Stated problem a | In the listing, substitute "Builder" for "Contractor" in the stretch from the line containing "Screen dimensions: 1280x800" through the line containing "(x=505, y=41)". Return only those lines, with everything else left unchanged.

Supplied text |
━━━━━━━━━━

That said, we here at TWF do; and no, you're not getting head either, but instead something BETTER. Because, let's face it, it'll last a few minutes longer; THE GIFT OF WORDS. Yes sir. Some select Staff members and I, copying a similar trend on WWE 24/7, have decided to be GIVERS this season and are thus giving you the present of some of our favorite columns ever printed here at TWF! Enjoy! And Happy Holidays!
Sean Carless: My Gift to you, the TWF readers, is actually multiple gifts! And anyone who knows me, knows that you're usually lucky to get one out of me, so good on you.
My choices are, first, my favorite recap of a WWE pay-per-view I ever read: James Walker's December 2 Dismember Rant. You see, James was going on fumes here, after recapping seemingly THREE STRAIGHT WEEKS OF WWE PAY-PER-VIEW, so to watch him go from from somewhat optimistic, to downright bitter as arguably the worst PPV ever put on in recent times drained his very soul, fucking Shang-Tsung-style, was a site to behold. Great, great stuff.
Second up, is Derek Burgan's Gimmick Table of Kurt Angle merchandise. I particularly enjoyed this one, because Derek hit the mark weeks before people realized how completely bat-shit insane Kurt had gone. In fact, some of this actually OFFENDED people at the time of posting, only for them to all shut their moronic mouths like a week later when Angle began what would become a regular course of increasingly bizarre interviews where he insisted he could be Ultimate Fighting Champion in one match, and how someone like Chris Sabin's key to superstardom was to become Pig-Pen from the Peanuts cartoons. Seriously. Derek was way ahead of the curve here.

━━━━━━━━━━

Stored rows |
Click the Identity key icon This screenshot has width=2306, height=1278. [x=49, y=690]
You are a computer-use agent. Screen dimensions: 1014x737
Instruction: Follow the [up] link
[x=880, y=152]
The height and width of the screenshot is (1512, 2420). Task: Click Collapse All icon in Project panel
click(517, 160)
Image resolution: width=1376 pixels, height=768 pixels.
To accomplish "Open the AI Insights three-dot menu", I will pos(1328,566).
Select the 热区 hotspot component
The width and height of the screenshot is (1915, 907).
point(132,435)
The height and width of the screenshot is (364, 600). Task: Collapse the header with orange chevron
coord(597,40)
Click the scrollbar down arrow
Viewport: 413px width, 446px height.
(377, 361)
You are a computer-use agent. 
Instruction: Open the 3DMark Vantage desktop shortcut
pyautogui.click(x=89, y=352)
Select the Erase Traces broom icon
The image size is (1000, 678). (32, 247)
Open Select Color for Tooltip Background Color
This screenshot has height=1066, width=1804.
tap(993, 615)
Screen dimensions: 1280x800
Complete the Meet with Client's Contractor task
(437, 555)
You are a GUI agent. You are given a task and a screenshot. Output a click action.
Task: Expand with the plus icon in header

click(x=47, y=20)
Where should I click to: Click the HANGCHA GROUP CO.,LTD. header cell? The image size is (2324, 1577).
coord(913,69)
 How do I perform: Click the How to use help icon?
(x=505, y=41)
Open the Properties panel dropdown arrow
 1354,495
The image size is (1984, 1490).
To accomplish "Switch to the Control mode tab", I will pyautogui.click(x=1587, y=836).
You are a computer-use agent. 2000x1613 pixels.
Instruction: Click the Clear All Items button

━━━━━━━━━━

Stated problem b | Extend the holiday piece on favorite TWF columns, picking up right after its last sentence.

Response a |
Screen dimensions: 1280x800
Complete the Meet with Client's Builder task
(437, 555)
You are a GUI agent. You are given a task and a screenshot. Output a click action.
Task: Expand with the plus icon in header

click(x=47, y=20)
Where should I click to: Click the HANGCHA GROUP CO.,LTD. header cell? The image size is (2324, 1577).
coord(913,69)
 How do I perform: Click the How to use help icon?
(x=505, y=41)

Response b |
Up next, there's Harry Simon's oft-forgotten masterpiece: A VERY SPECIAL CLUSTERSHMAZZ. Featuring a drug rehab-bound Eugene, being counseled into recovery by a slew of 1980's CARTOON CHARACTERS~! This satire holds a special place in my heart because I'm a slave to this era of Afternoon cartoons like Transformers, GI Joe and Thundercats.
And finally, from me to you, here's my very first TWF Back-Leg Frontkick from September 2003! Re-salvaged and reposted for your umm, enjoyment? Maybe. It's short but the venom you'd become accustomed to is still there. And isn't that what Christmas is all about? Wait. What do you mean it's the complete opposite of that? Oh. 
Derek Burgan: The one gift I would place under everyone's tree is actually a blast from the past that was newly tweaked for this year. Sean's retro-review of Transformers: The Movie. I loved this movie growing up, and was probably one of the 15 or so that actually saw it in an actual theatre.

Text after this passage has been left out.